[start of SOURCE PASSAGE]
Daily Devotion for February 26, 2015
Our Father, who art in heaven, hallowed be thy name. Thy kingdom come; Thy will be done, on earth as it is in heaven. Give us this day our daily bread, and forgive us our trespasses, as we forgive those who trespass against us. And lead us not into temptation, but deliver us from evil.
For Thine is the kingdom, and the power, and the glory, forever and ever.
Prayer for the Morning
Oh God, who has created all things, seen and unseen, this day is your creation and I give thanks to live in it. I pray that I will not shut you out of the day you have made, blinded by the petty concerns of life, but that I may be always open to your presence.
I open my body to you, for it is your breath that fills and warms the lifeless clay.
I open my eyes and ears to you, thankful for the light of your Word, which has brought me out of the shadow of ignorance.
I open my heart to you, aglow with thanks for your love, filling me with compassion, understanding, and peace.
I open my soul to you, grateful for your Spirit, who fills me with wisdom when I take a moment to listen.
All that I am, I open to you and I return to you, giving thanks every moment of my life for the blessings that fill this day. Through Christ I pray.
A Prayer for Lent
Father, through our observance of Lent, help us to understand the meaning of Your Son's death and resurrection, and teach us to reflect it in our lives. Grant this through our Lord Jesus Christ, Your Son, who lives and reigns with You and the Holy Spirit, one God, for ever and ever.
Prayer for Eternal Life
Almighty God, with whom abide the spirits of those who depart hence in the love of Christ, and with whom the souls of the faithful, after they are delivered from the burden of the flesh, are in joy and felicity; I give you hearty thanks for the good examples of all your servants, who, having finished their course in faith, now rest from their labors. And I pray to you that I, with all those who are departed in the true faith of your holy Name, may have my own perfect consummation and bliss, both in body and soul, in your eternal and everlasting glory; through Jesus Christ our Lord.
[The meaning of Christ’s resurrection.]
Now, to God the Father, who first loved us, and made us accepted in the Beloved; to God the Son, who loved us, and washed us from our sins in his own blood; to God the Holy Ghost, who sheddeth the love of God abroad in our hearts, be all love and all glory in time and to all eternity.
(Additional prayers may be found at Prayers for All Occasions.)
God be with you 'til we meet again.
Proverbs 4:23-24 (NASB)
Watch over your heart with all diligence,
For from it flow the springs of life.
Put away from you a deceitful mouth
And put devious speech far from you.
Matthew 12:9-14 (ESV)
Jesus, the Scribes, and the Law 
He went on from there and entered their synagogue. And a man was there with a withered hand. And they asked him, “Is it lawful to heal on the Sabbath?”—so that they might accuse him.
He said to them, “Which one of you who has a sheep, if it falls into a pit on the Sabbath, will not take hold of it and lift it out? Of how much more value is a man than a sheep! So it is lawful to do good on the Sabbath.” Then he said to the man, “Stretch out your hand.” And the man stretched it out, and it was restored, healthy like the other.
But the Pharisees went out and conspired against him, how to destroy him.
[end of SOURCE PASSAGE]
[start of SUPPLIED MATERIAL]
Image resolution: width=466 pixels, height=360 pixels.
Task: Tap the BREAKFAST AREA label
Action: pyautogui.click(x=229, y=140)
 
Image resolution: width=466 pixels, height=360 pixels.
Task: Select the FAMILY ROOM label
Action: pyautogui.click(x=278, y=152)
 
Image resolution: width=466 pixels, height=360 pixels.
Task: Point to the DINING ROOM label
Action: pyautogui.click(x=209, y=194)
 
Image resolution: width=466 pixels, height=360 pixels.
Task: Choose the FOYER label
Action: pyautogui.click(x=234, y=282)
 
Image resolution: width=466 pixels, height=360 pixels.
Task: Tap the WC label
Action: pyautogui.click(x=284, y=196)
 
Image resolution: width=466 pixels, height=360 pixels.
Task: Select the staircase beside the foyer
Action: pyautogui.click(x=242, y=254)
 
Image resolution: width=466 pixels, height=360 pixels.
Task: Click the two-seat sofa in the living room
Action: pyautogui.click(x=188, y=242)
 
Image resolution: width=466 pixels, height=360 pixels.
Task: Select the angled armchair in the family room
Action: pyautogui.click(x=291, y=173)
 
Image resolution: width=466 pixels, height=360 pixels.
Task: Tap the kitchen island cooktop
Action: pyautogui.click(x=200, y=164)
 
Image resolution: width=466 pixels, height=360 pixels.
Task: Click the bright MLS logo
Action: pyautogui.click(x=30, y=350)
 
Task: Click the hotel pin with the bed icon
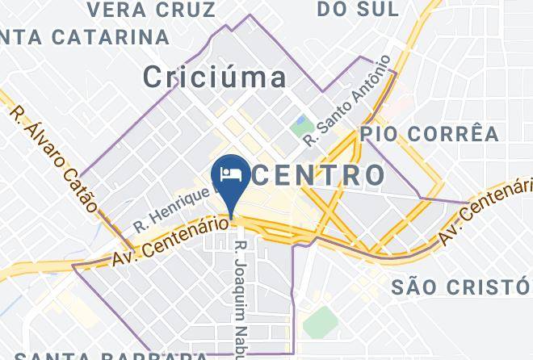(x=230, y=175)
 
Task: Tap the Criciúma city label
(x=215, y=77)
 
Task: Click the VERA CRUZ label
(x=151, y=10)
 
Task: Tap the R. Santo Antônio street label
(x=347, y=101)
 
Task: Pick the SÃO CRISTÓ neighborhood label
(x=460, y=287)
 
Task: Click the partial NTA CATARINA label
(x=85, y=37)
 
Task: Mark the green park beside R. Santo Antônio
(x=301, y=125)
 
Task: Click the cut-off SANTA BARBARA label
(x=113, y=355)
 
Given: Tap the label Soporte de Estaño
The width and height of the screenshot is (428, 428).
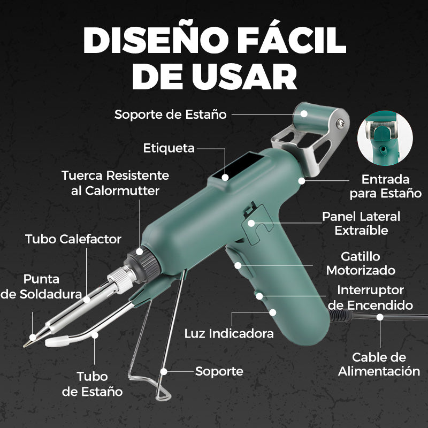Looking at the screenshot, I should point(170,114).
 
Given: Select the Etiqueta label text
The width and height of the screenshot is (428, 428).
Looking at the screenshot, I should point(169,148).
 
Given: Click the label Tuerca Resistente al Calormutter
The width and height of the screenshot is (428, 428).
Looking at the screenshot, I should point(115,182).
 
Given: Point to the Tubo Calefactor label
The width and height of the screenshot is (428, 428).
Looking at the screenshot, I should point(73,239).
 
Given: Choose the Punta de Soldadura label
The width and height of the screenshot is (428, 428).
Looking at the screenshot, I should point(41,286).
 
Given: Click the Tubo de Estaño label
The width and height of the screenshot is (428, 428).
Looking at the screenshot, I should point(92,384).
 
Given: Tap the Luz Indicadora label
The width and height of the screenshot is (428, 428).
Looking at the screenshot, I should point(229,334).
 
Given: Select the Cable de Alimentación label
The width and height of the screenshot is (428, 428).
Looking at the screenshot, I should point(379,364).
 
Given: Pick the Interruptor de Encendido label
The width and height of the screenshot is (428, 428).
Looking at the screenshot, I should point(370,297).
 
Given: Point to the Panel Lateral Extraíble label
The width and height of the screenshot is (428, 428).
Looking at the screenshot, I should point(361,223).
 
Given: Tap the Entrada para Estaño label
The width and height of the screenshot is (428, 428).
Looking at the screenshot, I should point(385,186).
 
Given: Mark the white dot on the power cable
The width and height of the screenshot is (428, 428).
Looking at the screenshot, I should point(380,317).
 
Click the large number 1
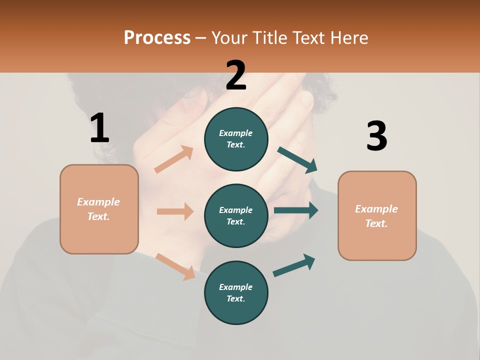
[end of SUPPLIED MATERIAL]
* WHAT YOU HAVE TO DO
Reproduce word for word the stretch of the daily devotion from "Proverbs 4:23-24 (NASB)" through "like the other.". The records have no connection to the daily devotion.

* THE SOLUTION
Proverbs 4:23-24 (NASB)
Watch over your heart with all diligence,
For from it flow the springs of life.
Put away from you a deceitful mouth
And put devious speech far from you.
Matthew 12:9-14 (ESV)
Jesus, the Scribes, and the Law 
He went on from there and entered their synagogue. And a man was there with a withered hand. And they asked him, “Is it lawful to heal on the Sabbath?”—so that they might accuse him.
He said to them, “Which one of you who has a sheep, if it falls into a pit on the Sabbath, will not take hold of it and lift it out? Of how much more value is a man than a sheep! So it is lawful to do good on the Sabbath.” Then he said to the man, “Stretch out your hand.” And the man stretched it out, and it was restored, healthy like the other.